— What you need to do —
Here the job is to print only the lines from the one containing "Click the highlighted" to the end of the entries, both included, exactly as they stand, with pictures excluded.

— Entries supplied —

:::::

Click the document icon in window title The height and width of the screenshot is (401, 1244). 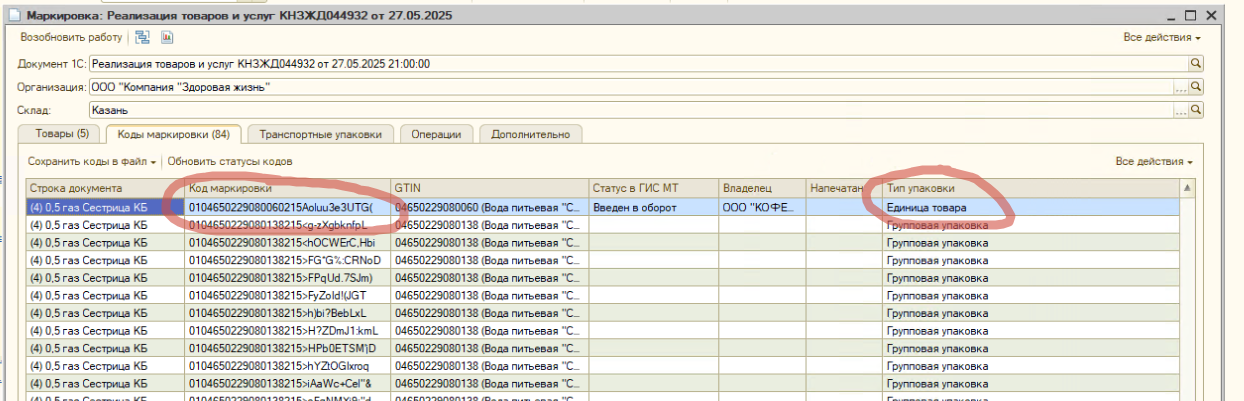tap(12, 14)
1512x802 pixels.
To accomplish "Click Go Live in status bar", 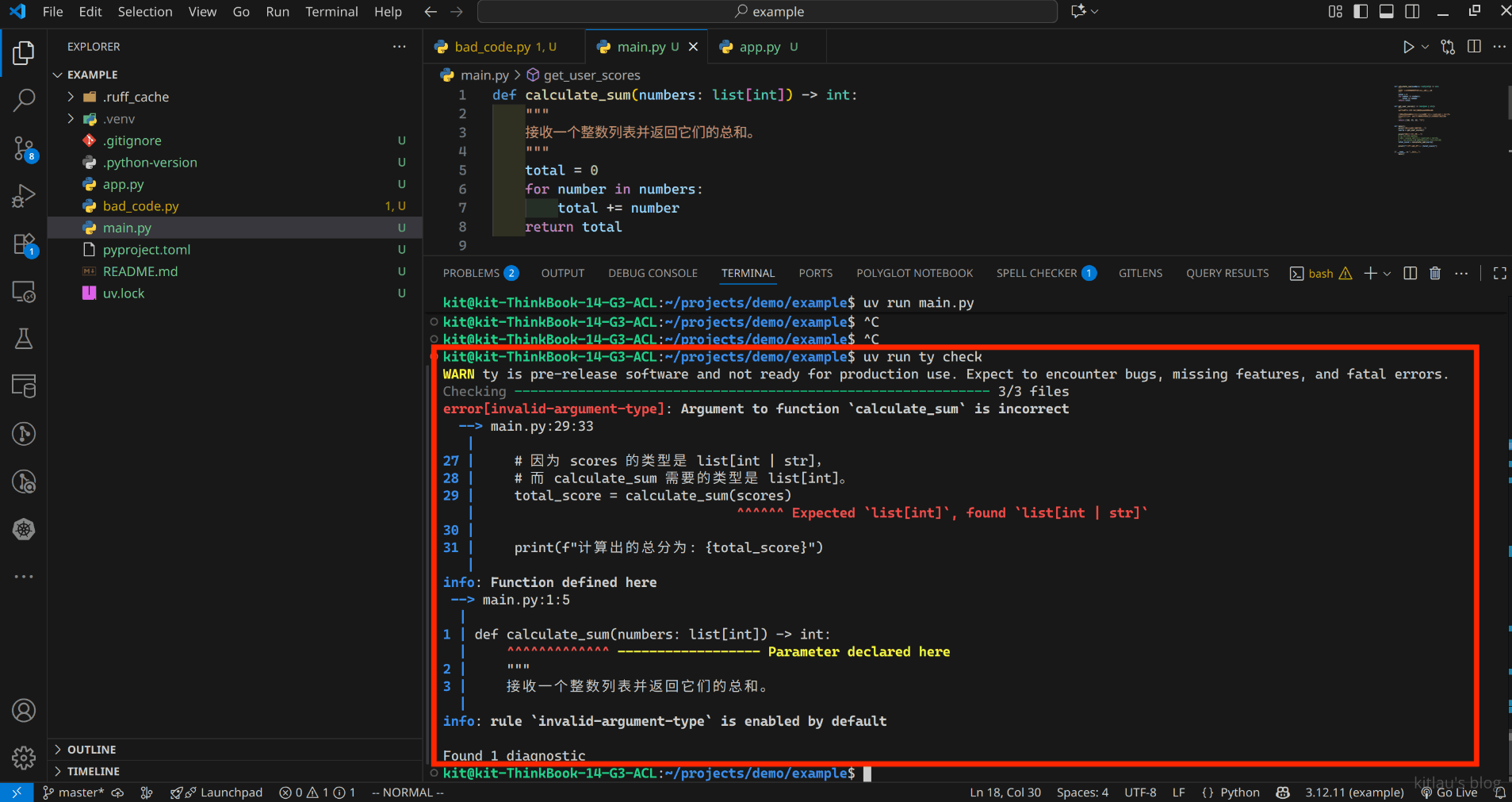I will 1449,792.
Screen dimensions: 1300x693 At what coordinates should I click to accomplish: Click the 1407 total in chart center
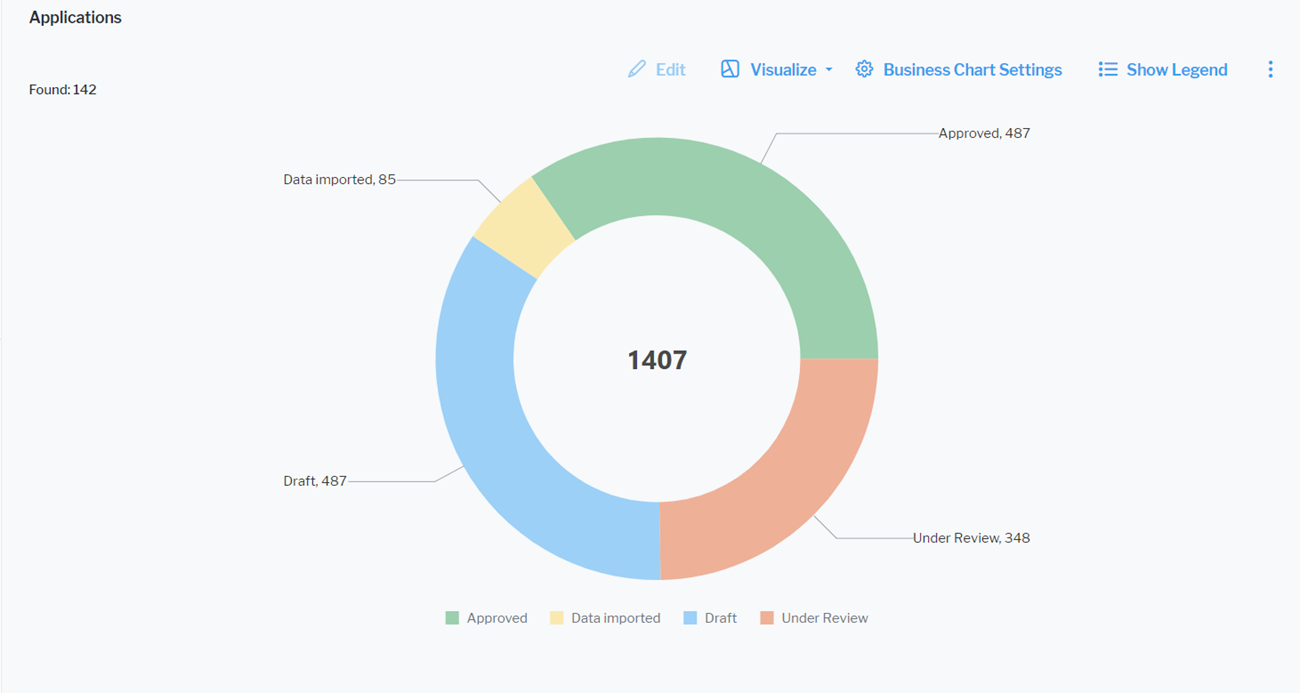[655, 359]

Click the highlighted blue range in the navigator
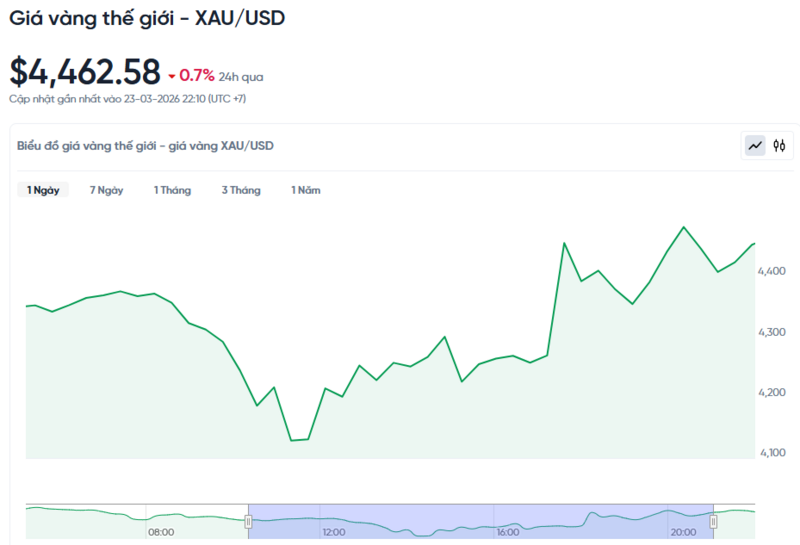[480, 520]
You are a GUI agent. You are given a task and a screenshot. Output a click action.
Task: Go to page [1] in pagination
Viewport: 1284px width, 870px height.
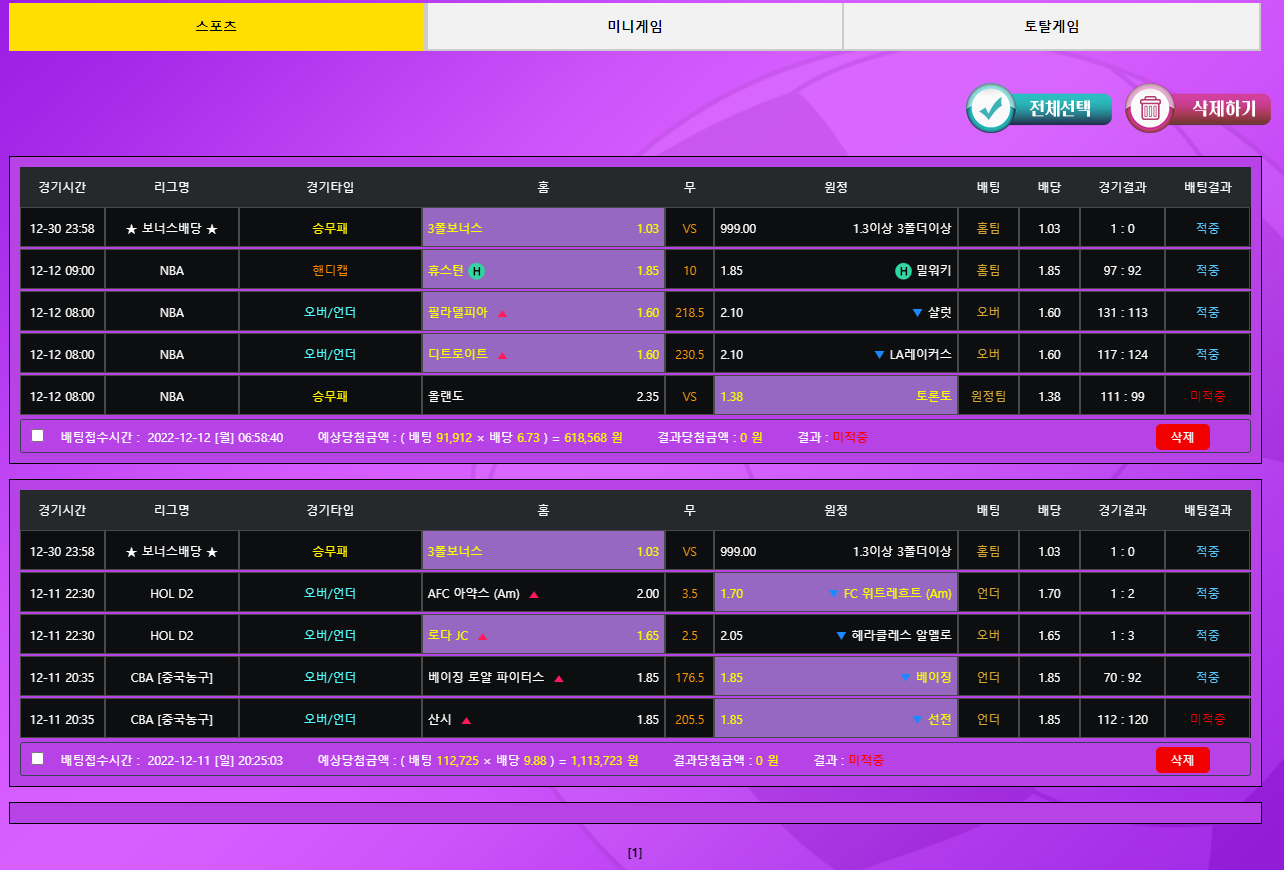[635, 853]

:::::

— Response to this exercise —
Click the highlighted blue range in the navigator
[480, 520]
You are a GUI agent. You are given a task and a screenshot. Output a click action.
Task: Go to page [1] in pagination
Viewport: 1284px width, 870px height.
[635, 853]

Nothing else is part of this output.